• 抜粋した文章:

本堂の近くに古い角柱型の庚申塔がある。どうも江東区では最古の庚申塔らしい。上部に三猿が陽刻されており、その下に「奉造立庚申影像一基二世安楽所」とある。夫婦10組の願主名が刻まれ、彼らが現世来世の安楽を祈願したもので、造立年は万治2年(1659)12月(区の推定)。この時代は柳島村が成立したばかりの時代で、荒れ地と湿地のこの辺りを彼らは開墾して生活していたのだろう。

Cimg5520

客殿前にあるのがこの頂上部分にくぼみのある石塔。正面には「日本六十余刕大小神祗」とあり、神祇とは広義では天地の神々の意、狭義では土地の神様を指すようだ。左面には「融通念佛供養像」、裏面には造立年が正徳5年(1715)4月とあり、右面には「梵天帝釈四天王▢」と書かれている。一体何の供養塔なのかは分からない。

場所  江東区亀戸3丁目34-2

| | コメント (0)

2022年5月26日 (木)

光明寺の石仏(江東区亀戸)

荒れ果てた普門院の北側裏手にあるのが天台宗の光明寺。創建は弘治元年(1555)だという。江戸時代後期、光明寺の西側は現在の青森県の陸奥弘前藩津軽家10万石の抱屋敷だった。屋敷の広さは16,500坪もあったという。光明寺のすぐ北には臥竜梅の亀戸梅屋敷があり賑わっていた。

Cimg5498

山門を入ると正面に本堂、右手に地蔵堂が立っている。普門院に比べてこちらはきれいに手入れされている境内。別説ではもっと古い創建という話もあるが、おそらくは安土桃山時代で間違いないだろう。

Cimg5500

地蔵堂の前に舟型の庚申塔が一基立っている。三猿のみがくっきりと陽刻されたシンプルな庚申塔である。バランスが極めて素晴らしいと思う。造立は延宝4年(1676)8月。三猿の下に願主名が10名ほどあるが苗字はない様子。上部には「奉造立庚申供養一結成就二世安楽攸」と書かれている。

Cimg5506

地蔵堂の中を拝見。 新しい丸彫の地蔵菩薩が三基祀られている。どれもおそらくは昭和の年代のものだろうと見えた。中央は子育地蔵尊。門前の道は新しい道かと思ったら江戸時代からある古い道だった。少し北に歩くと北十間川があり、境橋で江東区から墨田区に入る。江戸時代はこの境橋が亀戸村と小村井村の村境だった。

• 集めたデータ:

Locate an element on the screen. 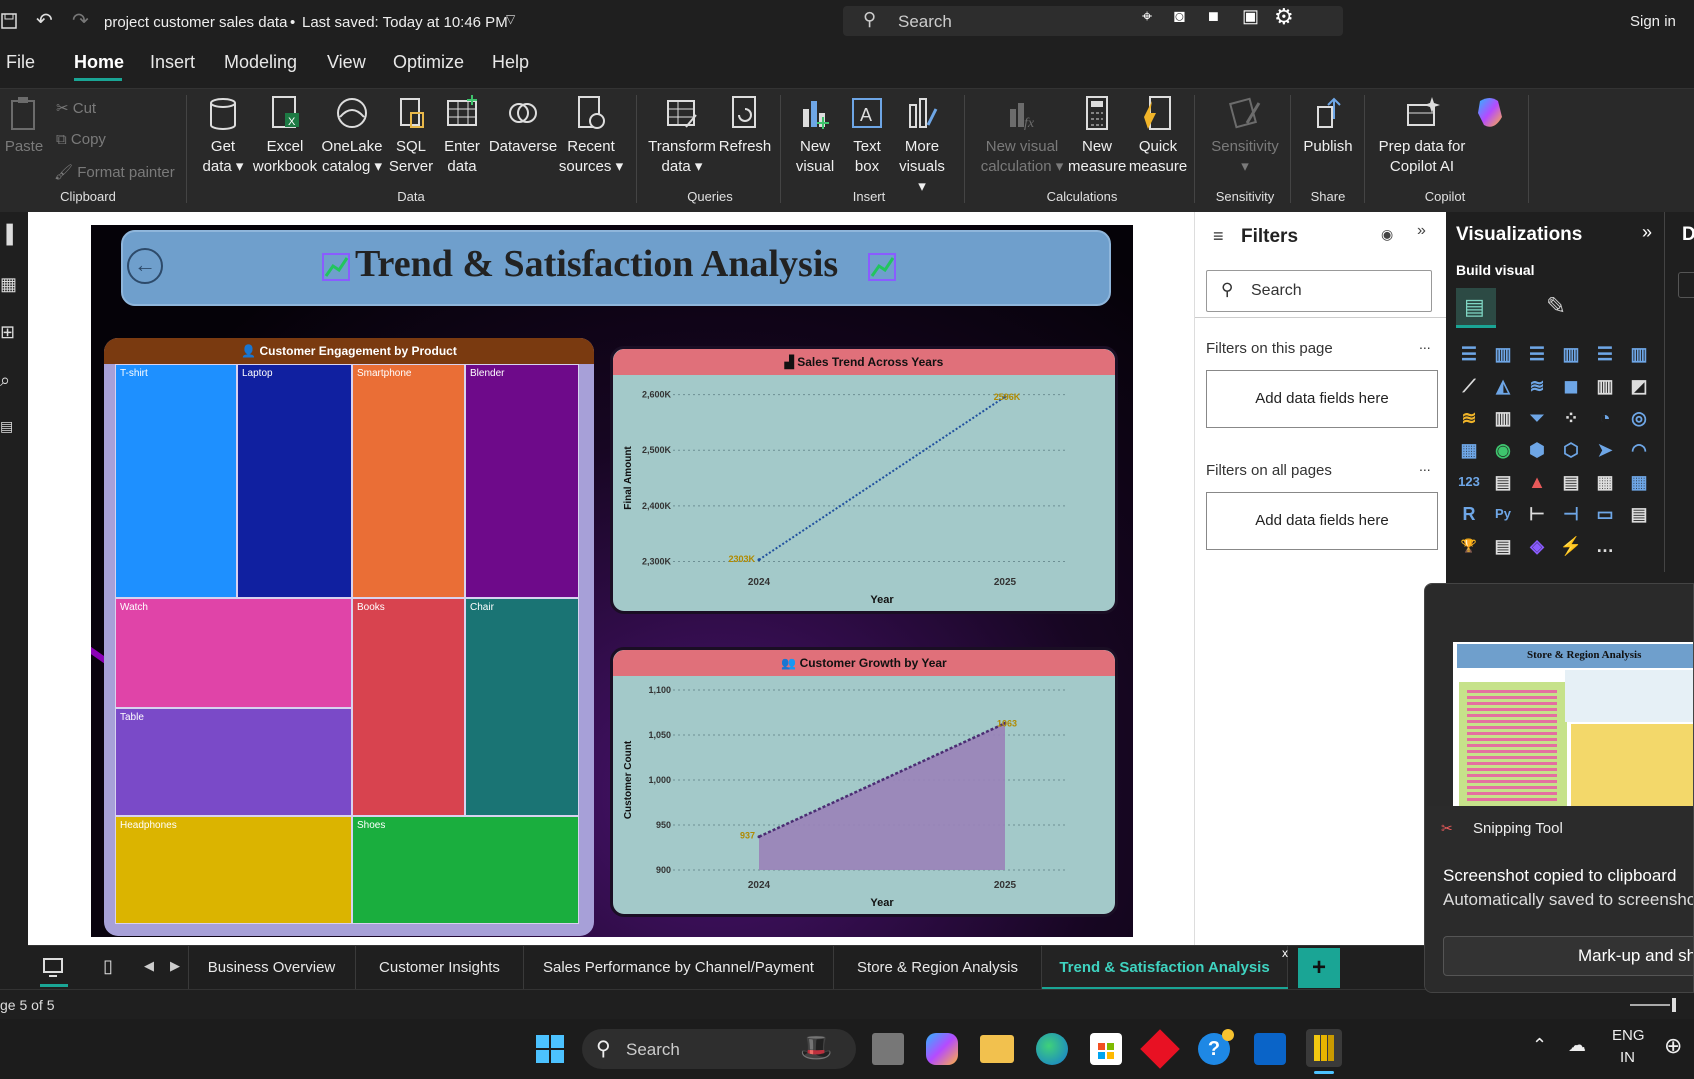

• やること:
[1] 抜粋した文章にある「地蔵堂の前に舟型の庚申塔が一基立っている。」という一文を英語にしてください。
[2] 抜粋した文章から、「場所  江東区亀戸3丁目34-2」で始まり「桃山時代で間違いないだろう。」まで続く部分をそのまま引用してください。

• 答えはこちら:
[1] A single boat-shaped Koshin stone monument stands in front of the Jizo hall.

[2]
場所  江東区亀戸3丁目34-2

| | コメント (0)

2022年5月26日 (木)

光明寺の石仏(江東区亀戸)

荒れ果てた普門院の北側裏手にあるのが天台宗の光明寺。創建は弘治元年(1555)だという。江戸時代後期、光明寺の西側は現在の青森県の陸奥弘前藩津軽家10万石の抱屋敷だった。屋敷の広さは16,500坪もあったという。光明寺のすぐ北には臥竜梅の亀戸梅屋敷があり賑わっていた。

Cimg5498

山門を入ると正面に本堂、右手に地蔵堂が立っている。普門院に比べてこちらはきれいに手入れされている境内。別説ではもっと古い創建という話もあるが、おそらくは安土桃山時代で間違いないだろう。